Text excerpt.
Paris-Nice Stage 5 Preview

A sprint stage but over 2,000m of climbing and some long mountain passes but they’re gradual so plenty of sprinters will hope to hang on as this is their last chance.

Nouveau in the Beaujolais: it’s just Paris-Nice and it was just one day but it was still instructive that neither Bora nor Quickstep could keep a lid on the race. Luke Plapp surged on the Col du Fût d’Avenas with Louis Vervaeke but the Belgian seemed to be recalled to help his leader Evenepoel. Santiago Buitrago jumped across to Plapp the pair took 30 seconds on the way to the foot of Mont Brouilly which was a good cushion. Buitrago dropped Plapp to take the stage win but the Aussie didn’t crack and was only ten seconds behind, enough to take yellow.

In the dash for the line behind Remco Evenepoel was pipped by Mathias Skjelmose for the remaining two second time bonus with Egan Bernal and Felix Gall next, ahead of Roglič, notable as Bernal’s gone from improving to racing with the best while Roglič is being beaten on finishes he’s normally so good at.

Paris-Nice was supposed to be a Roglič-Evenepoel duel, then UAE beat them both and now suddenly we find ourselves with Luke Plapp in yellow and Bahrain’s Santiago Buitrago just behind him. Plapp’s big goal is the Giro this year and says anything more this week is a bonus. There’s every chance Roglič-Evenepoel still come out on top but it’s looking more like 50-50 now, or less given Roglič lost more ground. A host of outcomes are possible with even the weather part of the scenario, more of which below.

The Route: 193km, over 2,000m of vertical gain and scenic. A start in the Ardèche on the right bank of the river Rhone, then the race crosses the river and heads into the hills. Normally your blogger would decode the profile and point out hidden climbs but really there’s just nothing to signal here, the race rides into Provence, there are lavender fields and having ridden the route the most remarkable thing about the climbing is that there’s still Thibaut Pinot graffiti on the roads, probably dating from the 2019 Tour de France. Otherwise the climbs are steady, today’s course will tire the heavier sprinters but they can hope to stay the course.

Requests.
1 - Could you swap "Mont Brouilly" for "the final climb" and give everything in the Paris-Nice stage preview from "Nouveau in the" down to "so good at."?
2 - Can you carry on the Paris-Nice stage preview from its last sentence?
The data after this point comes from a different source than the Paris-Nice stage preview.

Records.
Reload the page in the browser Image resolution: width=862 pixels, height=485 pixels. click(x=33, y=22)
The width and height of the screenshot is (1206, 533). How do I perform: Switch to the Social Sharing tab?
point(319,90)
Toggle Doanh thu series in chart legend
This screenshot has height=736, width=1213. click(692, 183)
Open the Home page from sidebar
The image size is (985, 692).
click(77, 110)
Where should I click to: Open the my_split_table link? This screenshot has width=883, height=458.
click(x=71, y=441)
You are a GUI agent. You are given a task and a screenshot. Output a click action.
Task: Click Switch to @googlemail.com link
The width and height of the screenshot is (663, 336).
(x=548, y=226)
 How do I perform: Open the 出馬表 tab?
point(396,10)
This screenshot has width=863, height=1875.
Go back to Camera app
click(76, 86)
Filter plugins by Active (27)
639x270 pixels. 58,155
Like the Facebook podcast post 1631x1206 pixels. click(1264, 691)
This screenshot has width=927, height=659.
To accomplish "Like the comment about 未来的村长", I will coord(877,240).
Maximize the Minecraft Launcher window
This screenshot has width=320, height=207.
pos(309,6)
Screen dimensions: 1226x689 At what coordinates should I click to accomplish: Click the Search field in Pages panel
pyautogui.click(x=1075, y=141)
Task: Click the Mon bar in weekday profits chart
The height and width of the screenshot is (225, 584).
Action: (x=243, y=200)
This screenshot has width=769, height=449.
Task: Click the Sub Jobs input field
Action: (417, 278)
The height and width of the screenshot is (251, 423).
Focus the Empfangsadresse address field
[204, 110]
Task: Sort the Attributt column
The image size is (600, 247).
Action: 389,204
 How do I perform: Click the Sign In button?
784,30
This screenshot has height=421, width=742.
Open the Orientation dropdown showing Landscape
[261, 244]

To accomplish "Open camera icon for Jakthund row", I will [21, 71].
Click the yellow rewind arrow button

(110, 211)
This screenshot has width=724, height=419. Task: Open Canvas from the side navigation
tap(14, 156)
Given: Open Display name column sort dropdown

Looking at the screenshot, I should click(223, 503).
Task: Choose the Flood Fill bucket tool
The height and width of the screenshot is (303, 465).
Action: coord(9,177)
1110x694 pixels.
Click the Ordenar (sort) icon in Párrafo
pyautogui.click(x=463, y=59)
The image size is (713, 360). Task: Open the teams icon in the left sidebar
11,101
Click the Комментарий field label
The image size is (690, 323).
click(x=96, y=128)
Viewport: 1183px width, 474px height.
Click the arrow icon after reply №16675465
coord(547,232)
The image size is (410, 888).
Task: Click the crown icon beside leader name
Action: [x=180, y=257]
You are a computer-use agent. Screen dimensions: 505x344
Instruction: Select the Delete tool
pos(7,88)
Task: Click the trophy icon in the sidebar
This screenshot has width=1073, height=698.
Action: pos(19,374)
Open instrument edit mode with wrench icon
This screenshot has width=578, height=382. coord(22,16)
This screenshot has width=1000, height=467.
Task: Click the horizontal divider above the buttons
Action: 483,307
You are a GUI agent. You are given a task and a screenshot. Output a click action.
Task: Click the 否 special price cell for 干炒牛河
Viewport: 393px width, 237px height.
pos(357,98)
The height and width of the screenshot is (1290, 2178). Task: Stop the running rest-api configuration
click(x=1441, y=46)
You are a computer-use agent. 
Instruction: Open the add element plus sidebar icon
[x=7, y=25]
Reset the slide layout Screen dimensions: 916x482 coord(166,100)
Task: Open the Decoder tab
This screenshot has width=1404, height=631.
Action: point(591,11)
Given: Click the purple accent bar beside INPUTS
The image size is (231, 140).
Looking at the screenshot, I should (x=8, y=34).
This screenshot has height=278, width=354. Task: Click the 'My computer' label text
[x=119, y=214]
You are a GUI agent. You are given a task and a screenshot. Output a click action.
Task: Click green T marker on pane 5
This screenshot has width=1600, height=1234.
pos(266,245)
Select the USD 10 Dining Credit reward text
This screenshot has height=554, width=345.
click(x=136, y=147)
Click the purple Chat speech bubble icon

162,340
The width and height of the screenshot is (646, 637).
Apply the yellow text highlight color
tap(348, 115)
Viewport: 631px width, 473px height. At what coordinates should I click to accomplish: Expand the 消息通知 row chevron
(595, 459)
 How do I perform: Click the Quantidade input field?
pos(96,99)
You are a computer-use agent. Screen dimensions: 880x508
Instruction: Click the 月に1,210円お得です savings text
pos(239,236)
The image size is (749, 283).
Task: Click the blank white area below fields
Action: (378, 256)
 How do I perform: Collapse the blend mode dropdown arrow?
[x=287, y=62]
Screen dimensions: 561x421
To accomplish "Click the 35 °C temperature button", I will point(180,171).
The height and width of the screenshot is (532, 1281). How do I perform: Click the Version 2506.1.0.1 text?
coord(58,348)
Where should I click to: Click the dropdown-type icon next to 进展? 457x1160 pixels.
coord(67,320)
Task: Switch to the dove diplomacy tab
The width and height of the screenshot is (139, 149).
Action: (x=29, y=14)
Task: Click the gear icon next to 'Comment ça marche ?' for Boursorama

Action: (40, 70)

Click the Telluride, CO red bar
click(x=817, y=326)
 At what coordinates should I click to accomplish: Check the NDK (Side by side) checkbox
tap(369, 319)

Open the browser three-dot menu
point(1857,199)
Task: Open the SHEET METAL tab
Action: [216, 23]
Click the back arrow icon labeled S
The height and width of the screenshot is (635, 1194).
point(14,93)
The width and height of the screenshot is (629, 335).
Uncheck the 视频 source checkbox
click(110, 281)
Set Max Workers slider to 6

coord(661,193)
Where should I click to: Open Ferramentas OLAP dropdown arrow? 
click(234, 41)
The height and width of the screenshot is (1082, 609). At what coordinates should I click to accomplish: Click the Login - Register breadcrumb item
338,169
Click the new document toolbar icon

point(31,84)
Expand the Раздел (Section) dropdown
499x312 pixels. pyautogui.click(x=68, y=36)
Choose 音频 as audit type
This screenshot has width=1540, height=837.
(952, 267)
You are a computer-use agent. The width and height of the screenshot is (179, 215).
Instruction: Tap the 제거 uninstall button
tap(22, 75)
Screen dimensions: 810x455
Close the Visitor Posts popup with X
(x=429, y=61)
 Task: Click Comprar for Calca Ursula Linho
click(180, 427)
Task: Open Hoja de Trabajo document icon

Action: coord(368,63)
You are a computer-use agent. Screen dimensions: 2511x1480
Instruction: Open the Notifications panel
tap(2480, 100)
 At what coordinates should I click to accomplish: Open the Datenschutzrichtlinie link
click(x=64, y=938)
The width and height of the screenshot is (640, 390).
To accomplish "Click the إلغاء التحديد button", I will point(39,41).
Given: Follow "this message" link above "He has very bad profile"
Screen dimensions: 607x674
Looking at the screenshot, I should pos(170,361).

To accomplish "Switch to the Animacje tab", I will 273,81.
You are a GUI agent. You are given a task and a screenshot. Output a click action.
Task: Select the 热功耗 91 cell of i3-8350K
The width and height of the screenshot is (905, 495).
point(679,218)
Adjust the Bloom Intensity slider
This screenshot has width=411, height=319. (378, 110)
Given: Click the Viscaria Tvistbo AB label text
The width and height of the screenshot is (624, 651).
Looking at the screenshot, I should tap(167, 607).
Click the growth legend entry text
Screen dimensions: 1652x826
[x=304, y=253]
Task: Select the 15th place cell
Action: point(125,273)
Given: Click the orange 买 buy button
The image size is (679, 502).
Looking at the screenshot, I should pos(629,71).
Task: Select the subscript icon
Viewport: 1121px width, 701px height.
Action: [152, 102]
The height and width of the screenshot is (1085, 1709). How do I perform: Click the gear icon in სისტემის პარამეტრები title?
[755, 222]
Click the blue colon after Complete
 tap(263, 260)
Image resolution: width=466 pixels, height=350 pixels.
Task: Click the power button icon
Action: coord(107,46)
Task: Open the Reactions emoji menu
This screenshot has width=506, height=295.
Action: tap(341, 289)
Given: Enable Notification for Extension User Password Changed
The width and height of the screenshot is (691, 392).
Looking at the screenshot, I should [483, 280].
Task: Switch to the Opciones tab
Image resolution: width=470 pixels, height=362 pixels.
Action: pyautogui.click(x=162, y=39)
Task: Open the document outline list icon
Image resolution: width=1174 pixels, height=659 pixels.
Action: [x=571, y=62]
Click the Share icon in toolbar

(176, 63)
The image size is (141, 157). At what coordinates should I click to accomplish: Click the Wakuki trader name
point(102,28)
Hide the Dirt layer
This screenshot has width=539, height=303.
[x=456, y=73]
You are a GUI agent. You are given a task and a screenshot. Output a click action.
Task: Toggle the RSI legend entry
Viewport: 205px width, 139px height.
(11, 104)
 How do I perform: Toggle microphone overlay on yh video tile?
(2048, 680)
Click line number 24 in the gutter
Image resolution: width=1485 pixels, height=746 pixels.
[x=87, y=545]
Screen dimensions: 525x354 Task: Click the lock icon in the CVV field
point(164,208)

Exercise answers.
1 -
Nouveau in the Beaujolais: it’s just Paris-Nice and it was just one day but it was still instructive that neither Bora nor Quickstep could keep a lid on the race. Luke Plapp surged on the Col du Fût d’Avenas with Louis Vervaeke but the Belgian seemed to be recalled to help his leader Evenepoel. Santiago Buitrago jumped across to Plapp the pair took 30 seconds on the way to the foot of the final climb which was a good cushion. Buitrago dropped Plapp to take the stage win but the Aussie didn’t crack and was only ten seconds behind, enough to take yellow.

In the dash for the line behind Remco Evenepoel was pipped by Mathias Skjelmose for the remaining two second time bonus with Egan Bernal and Felix Gall next, ahead of Roglič, notable as Bernal’s gone from improving to racing with the best while Roglič is being beaten on finishes he’s normally so good at.

2 -
The Finish: the race comes into Sisteron and rides across the finish line. Right after it starts climbing out of town but the road is rectiligne in French, straight and if there’s 6-7% and more than the 3-4% in the roadbook but it’s over in a kilometre but it’s a place for some to lose position. There’s still 8km to go and downhill back to Sisteron.

The Contenders: this is a hilly stage but all the climbs are relatively gentle, it’ll tire some sprinters but they shouldn’t be dropped. Teams with more versatile sprinters have an interest in making the stage harder by forcing the pace.

Olav Kooij (Visma-LAB) went missing in action in Montargis but can come good here, he’s got the speed and the climb before the finish should be no problem. Mads Pedersen (Lidl-Trek) has said out loud he wants a stage win and this is probably the last chance but to repeat things he’s lost his leadout specialst Alex Kirsch so it’s harder. The stage probably needs to be harder for Laurence Pithie (Groupama-FDJ).

The climbing does make it harder to pick Arvid De Kleijn (Tudor Pro Cycling), he was among the first to be dropped on Sunday’s opening stage. Fabio Jakobsen (DSM Firmenich-PostNL) and Dylan Groenewegen (Jayco) can be in the mix, Gerben Thijssen (Intermarché-Wanty) and Sam Bennett (Decathlon-Ag2r La Mondiale) too but a win for them would be a surprise, a reversal of fortune.

The breakaway has a chance today but slim because several teams have come for sprint wins and today is their last opportunity so they’ll keep any more on the proverbial tight leash and set up a sprint.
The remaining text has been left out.